### Input
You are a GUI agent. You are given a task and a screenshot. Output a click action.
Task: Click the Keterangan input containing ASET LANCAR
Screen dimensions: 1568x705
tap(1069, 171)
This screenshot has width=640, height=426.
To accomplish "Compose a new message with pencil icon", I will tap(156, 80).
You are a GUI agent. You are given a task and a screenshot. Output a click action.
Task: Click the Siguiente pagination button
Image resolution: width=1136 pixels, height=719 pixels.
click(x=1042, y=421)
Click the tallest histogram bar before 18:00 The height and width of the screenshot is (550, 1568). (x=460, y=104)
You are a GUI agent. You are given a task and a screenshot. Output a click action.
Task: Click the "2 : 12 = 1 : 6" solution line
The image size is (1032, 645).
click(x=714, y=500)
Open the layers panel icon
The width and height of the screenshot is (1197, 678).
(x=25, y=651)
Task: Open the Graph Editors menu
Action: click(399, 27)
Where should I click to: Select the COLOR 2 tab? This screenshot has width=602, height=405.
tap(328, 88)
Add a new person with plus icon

### The task
Reproduce every entry, word for word.

### Written response
You are a GUI agent. You are given a task and a screenshot. Output a click action.
Task: Click the Keterangan input containing ASET LANCAR
Screen dimensions: 1568x705
tap(1069, 171)
This screenshot has width=640, height=426.
To accomplish "Compose a new message with pencil icon", I will tap(156, 80).
You are a GUI agent. You are given a task and a screenshot. Output a click action.
Task: Click the Siguiente pagination button
Image resolution: width=1136 pixels, height=719 pixels.
click(x=1042, y=421)
Click the tallest histogram bar before 18:00 The height and width of the screenshot is (550, 1568). (x=460, y=104)
You are a GUI agent. You are given a task and a screenshot. Output a click action.
Task: Click the "2 : 12 = 1 : 6" solution line
The image size is (1032, 645).
click(x=714, y=500)
Open the layers panel icon
The width and height of the screenshot is (1197, 678).
(x=25, y=651)
Task: Open the Graph Editors menu
Action: click(399, 27)
Where should I click to: Select the COLOR 2 tab? This screenshot has width=602, height=405.
tap(328, 88)
Add a new person with plus icon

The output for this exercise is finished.